The alternating bars of 6/8 (six eighth-notes in two groups of three) with 3/4 (three quarter-notes) (similar to a guajira) is a distinctive characteristic of the song. This rhythm has been called both a hemiola and a habanera but is not really either. The two bar types alternate and are not superposed, as in a hemiola. The alternation is comparable with the "Habanera" from "Carmen", but "America" lacks the distinctive characteristic underlying rhythm of the habanera form.

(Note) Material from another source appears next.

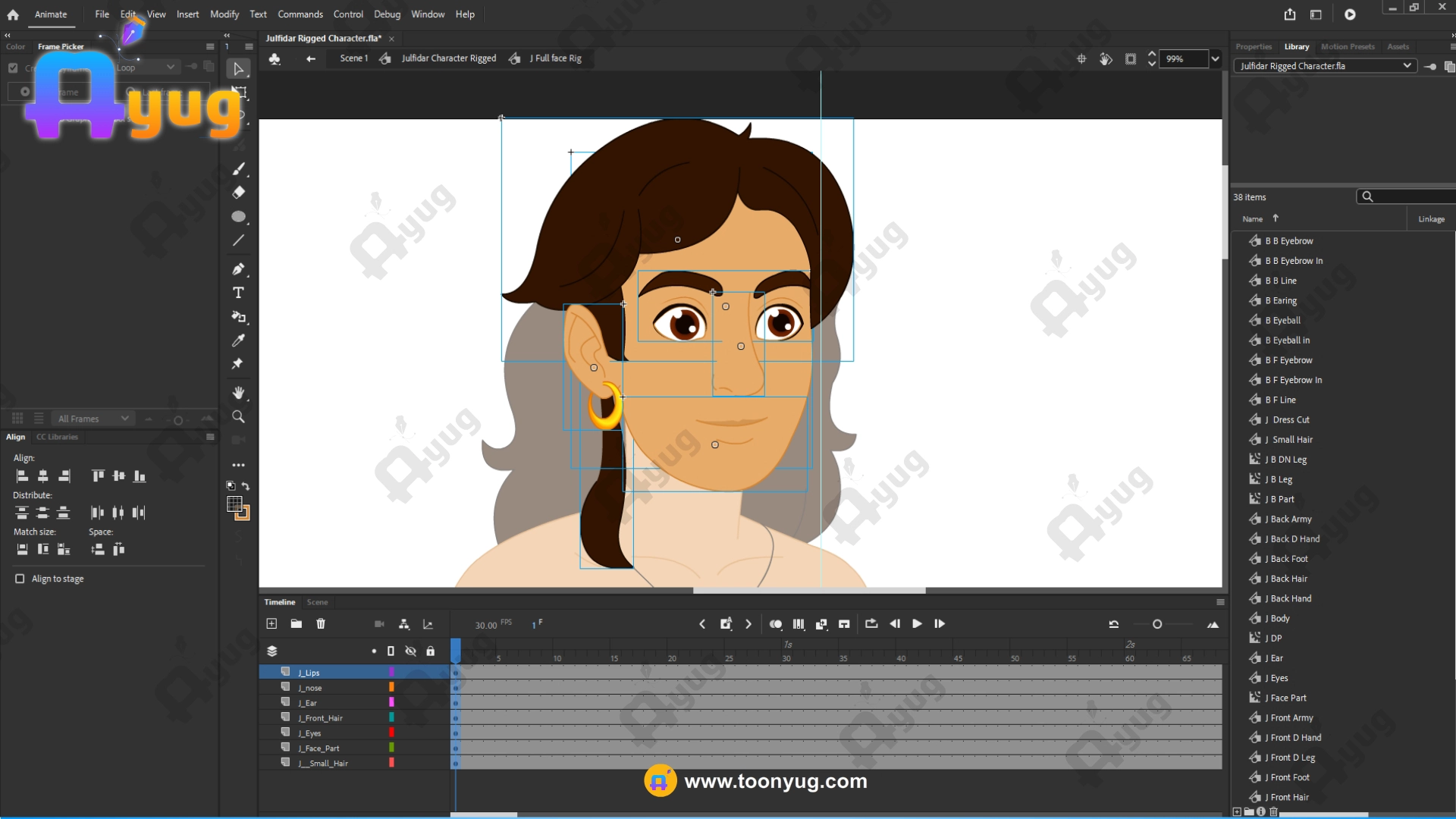Delete the selected timeline layer
1456x819 pixels.
321,623
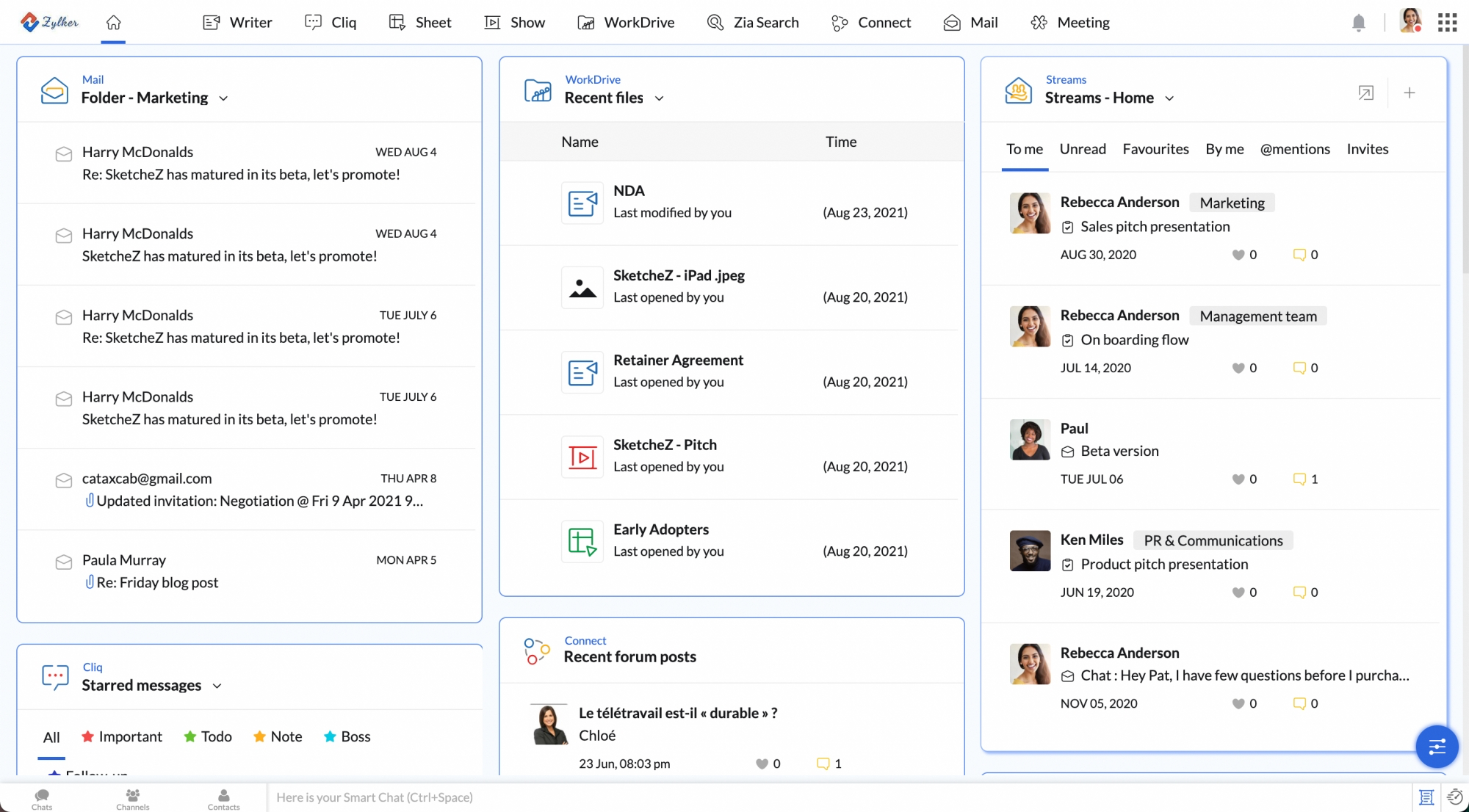Open Chats in the bottom bar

Stephen Sondheim claims that Bernstein returned from a holiday in Puerto Rico and told him he had come across a wonderful dance rhythm called Huapango which gave him the idea for the song. Many years later, a friend of Sondheim's found, in a box of Bernstein's papers, an unproduced ballet called Conch Town which contained the tune. Sondheim concludes that Bernstein had invented the story of finding the rhythm on holiday simply so he could reuse an old tune.

The composer's tempo instruction is "Tempo di Huapango".

==Cover versions==
- An instrumental version, with the signature rhythm reduced to a uniform 4/4, was released in 1963 by Herb Alpert's Tijuana Brass on their album Volume 2.
- Trini Lopez covered "America" in 1963 for his first album Trini Lopez at PJ's.
- In 1968, The Nice, featuring Keith Emerson, covered an instrumental version of "America" as the band's second single. This version had the main theme playing against a straight 4/4 beat, also including pieces of Dvořák's New World Symphony, then changing in the middle to 6/8 for improvised guitar and organ solos. At a July 7, 1968, concert at the Royal Albert Hall, the band controversially burned an American flag after performing the song. Emerson later folded the melody into a great many of his jams including the finale medley on Emerson, Lake & Palmer's 1992-1993 tours, which also used musical themes from "Blue Rondo à la Turk", a jazz standard composed by Dave Brubeck. An example of this medley can be found on the album Live at the Royal Albert Hall.
- The English psychobilly band King Kurt covered this song on an EP called America, released in 1986.
- Dr. Teeth and the Electric Mayhem performed an instrumental rendition on a 1979 episode of The Muppet Show before being interrupted by various Muppets from other countries.
- A version of this song was performed by the in-house band and singers to introduce a 2012 episode of the Polish version of Name That Tune, Jaka to Melodia?, complete with a set of dancers.
- This song was also used in an episode of Glee (season 3 episode 5: "The First Time"), and sung by Naya Rivera (as Santana Lopez) in the role of Anita, and Mark Salling (as Noah "Puck" Puckerman) in the role of Bernardo.
- The progressive rock band Yes' cover of Simon & Garfunkel's "America", bassist Chris Squire quotes the West Side Story song near the conclusion of their instrumental intro.

==Usage in popular culture==
- A theme from "America" was referenced by John Williams for his celebratory For New York, composed in 1988 for Bernstein's 70th birthday gala.
- In 1989, a verse of the song was sampled in Big Audio Dynamite's single "James Brown" with a 4/4 beat underneath.
- In 2003, the song was used in advertisements for Admiral Insurance though with different lyrics.
- In 1994, the song was the unofficial anthem at the 1994 FIFA World Cup in the United States and was sung by the Three Tenors (Plácido Domingo, José Carreras and Luciano Pavarotti) at Dodgers Stadium in Los Angeles to an estimated global TV audience of 1.3 billion viewers. The BBC also used it as its theme for its coverage of the World Cup.
- A version of the song with truncated lyrics is used in the end credits of the 2018 film Vice.
- In 1991, Metallica interpolated the chorus as the intro of their song 'Don't Tread On Me". The "America" melody again featured prominently in a 1986 jam with Paul Shaffer on Late Night with David Letterman.
- The Simpsons released a short titled "West Wing Story" that featured a parody of the song performed by Donald Trump and The Squad.
- The song is parodied during a medley of Broadway songs in Saturday Night Lives 2020 sketch "Airport Sushi" about New York City's LaGuardia airport, performed by John Mulaney, Cecily Strong, and Kenan Thompson.